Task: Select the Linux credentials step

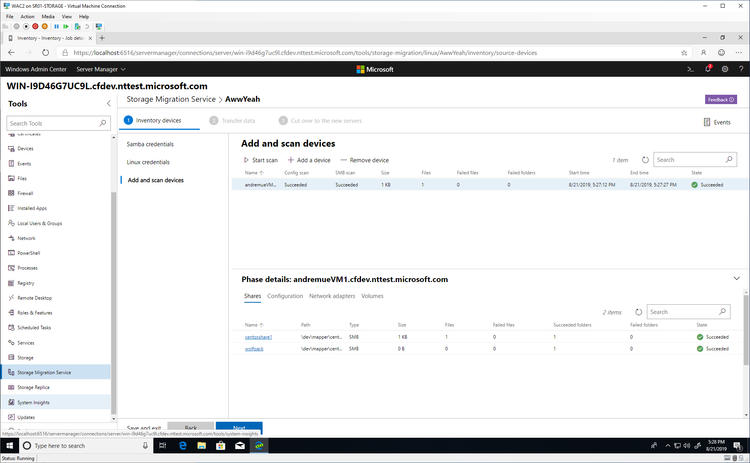Action: (x=148, y=162)
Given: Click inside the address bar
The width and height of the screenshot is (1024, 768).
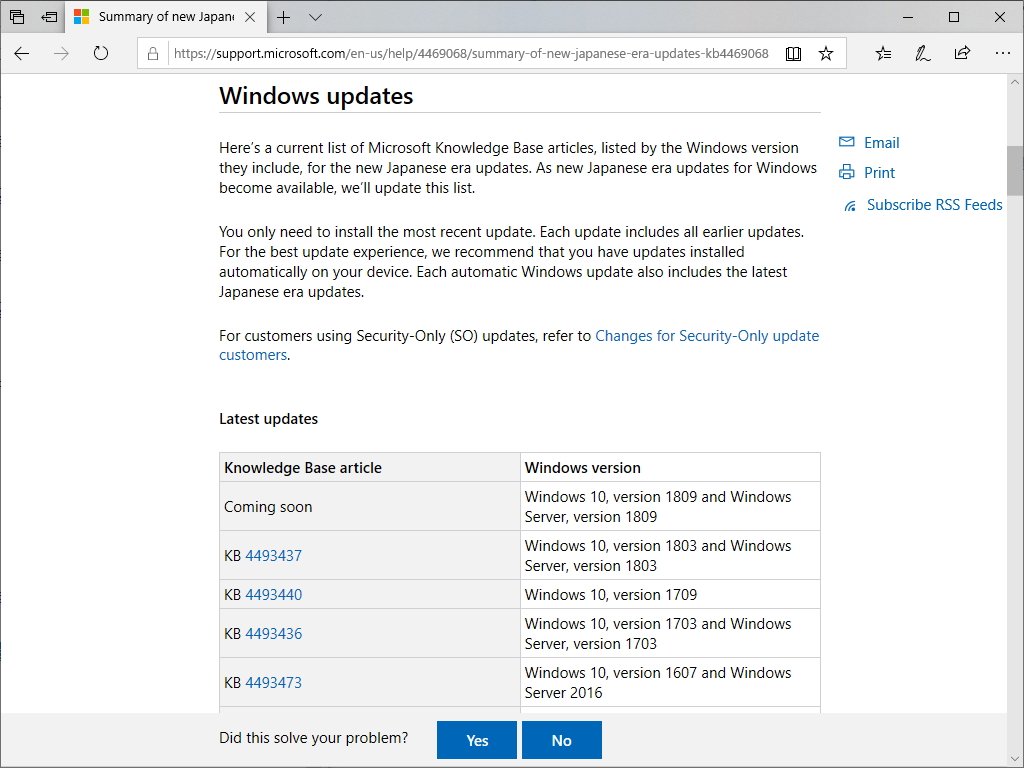Looking at the screenshot, I should coord(450,53).
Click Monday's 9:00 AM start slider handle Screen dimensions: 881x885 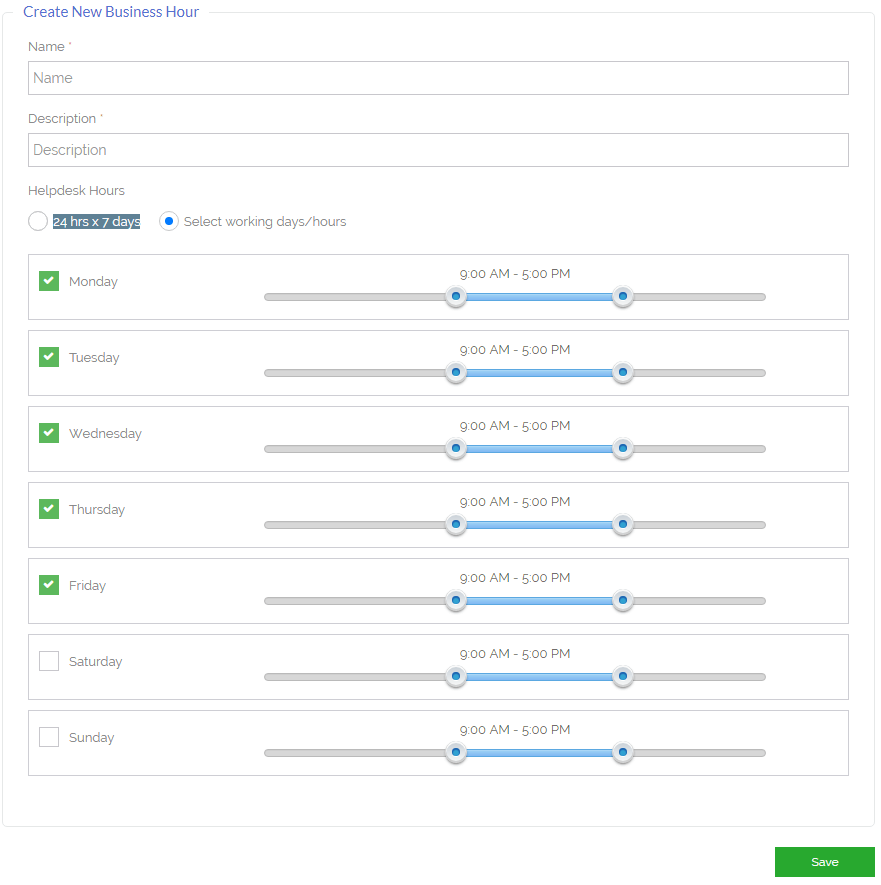(x=456, y=296)
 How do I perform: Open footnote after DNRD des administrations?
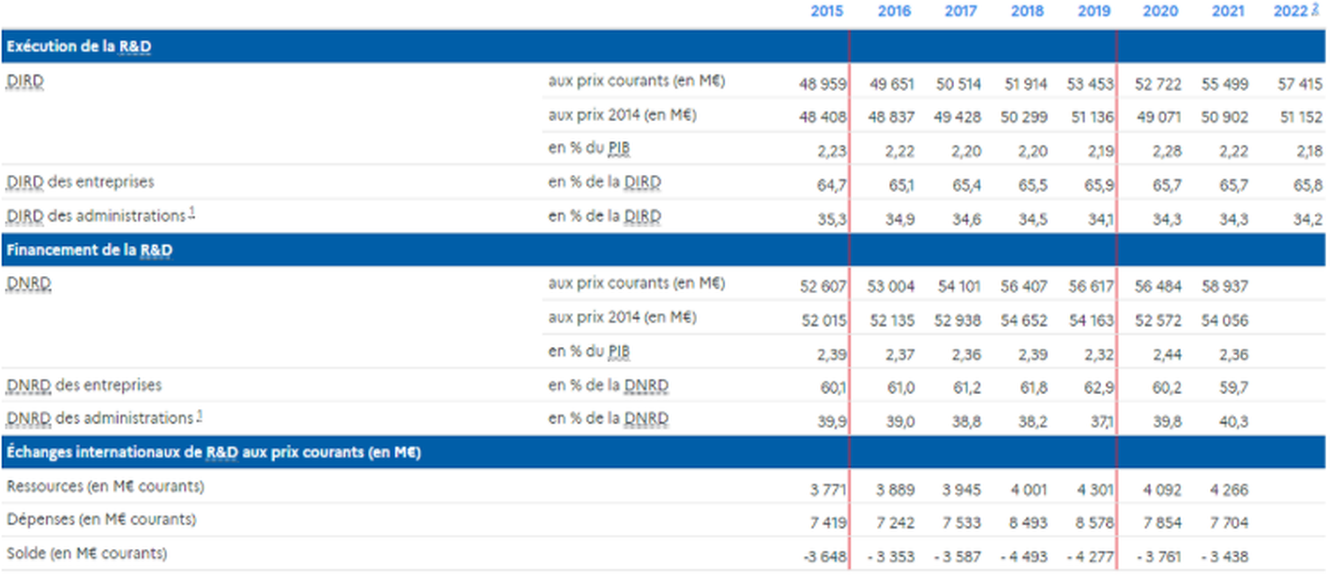[199, 415]
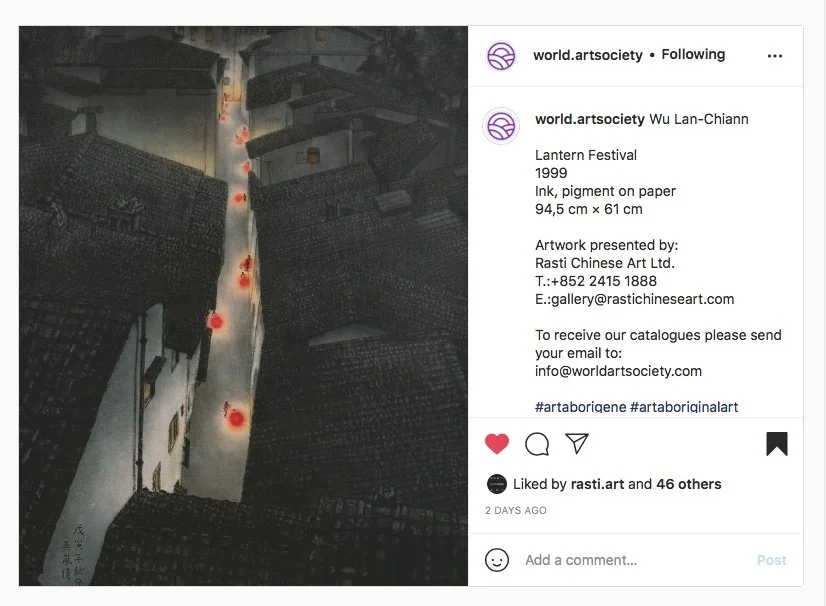Image resolution: width=826 pixels, height=606 pixels.
Task: Click the 2 DAYS AGO timestamp
Action: tap(516, 510)
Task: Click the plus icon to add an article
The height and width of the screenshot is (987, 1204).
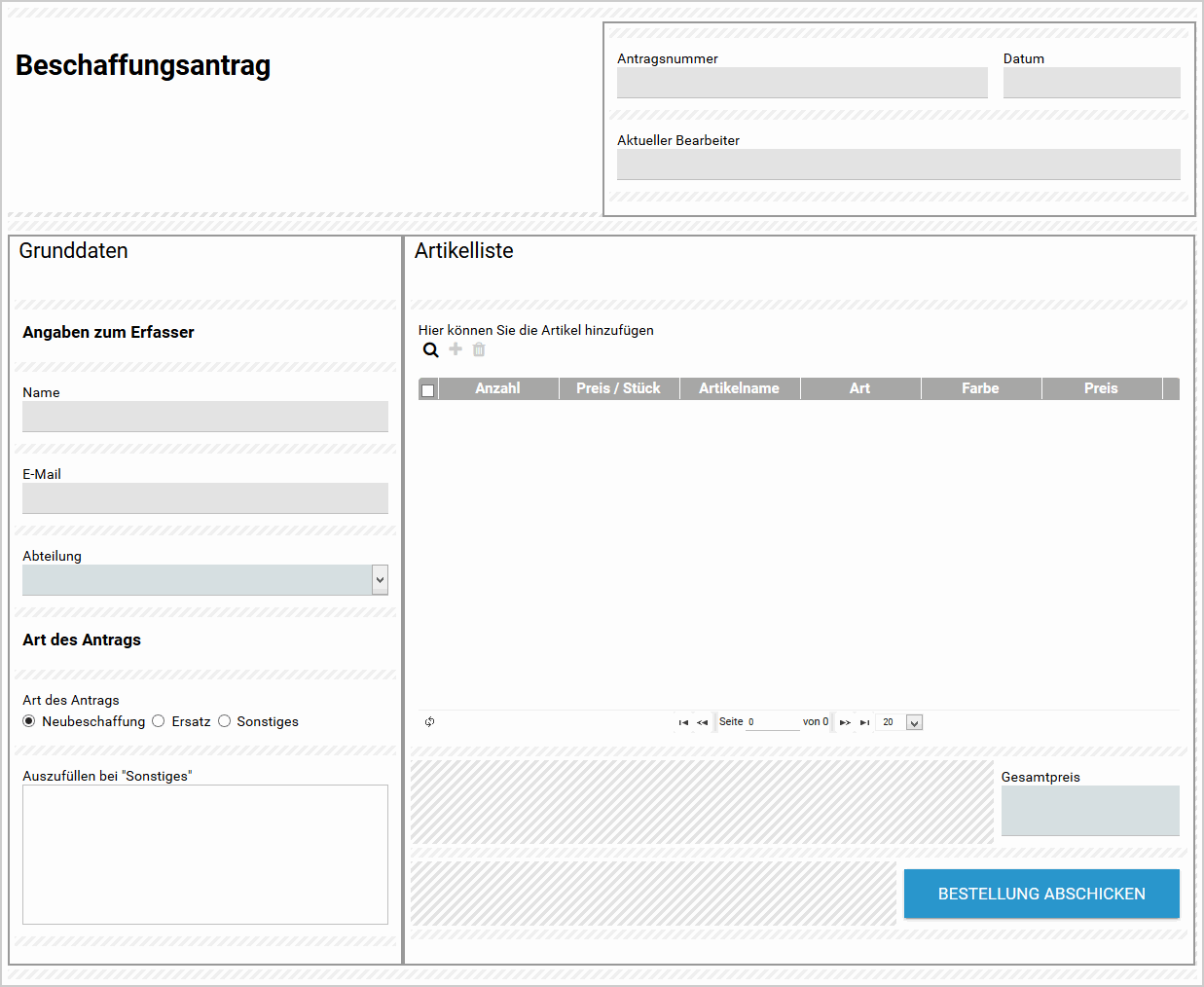Action: 455,349
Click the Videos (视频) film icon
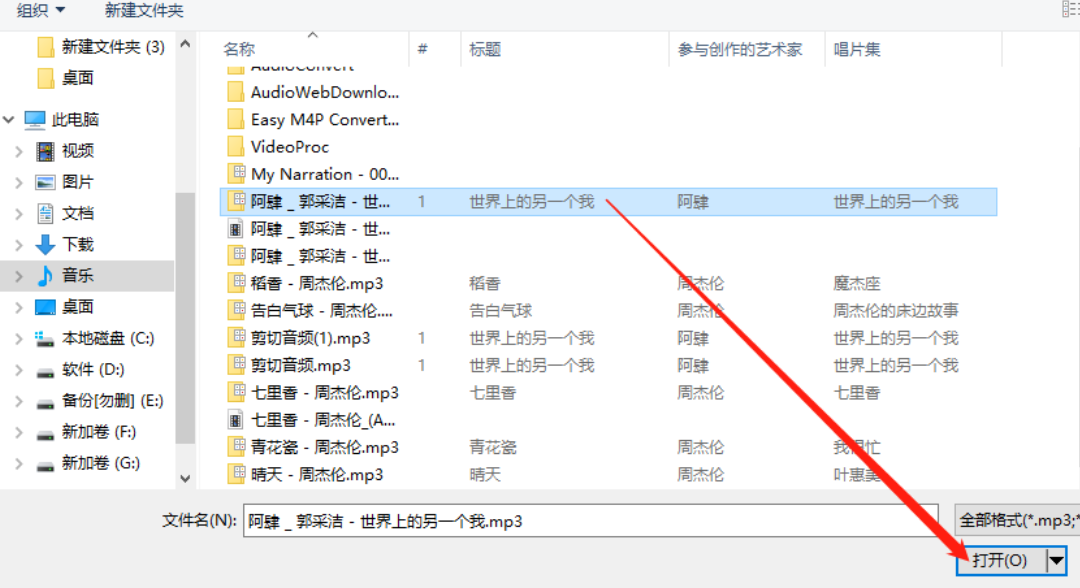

# # # # #

WHAT THE TASK ASKS -> Your answer should be the lines above from the one that contains "The height and" through the last, set down exactly, with the pictures removed.

OUTPUT ->
The height and width of the screenshot is (987, 1204).
Action: 455,349
Click the Videos (视频) film icon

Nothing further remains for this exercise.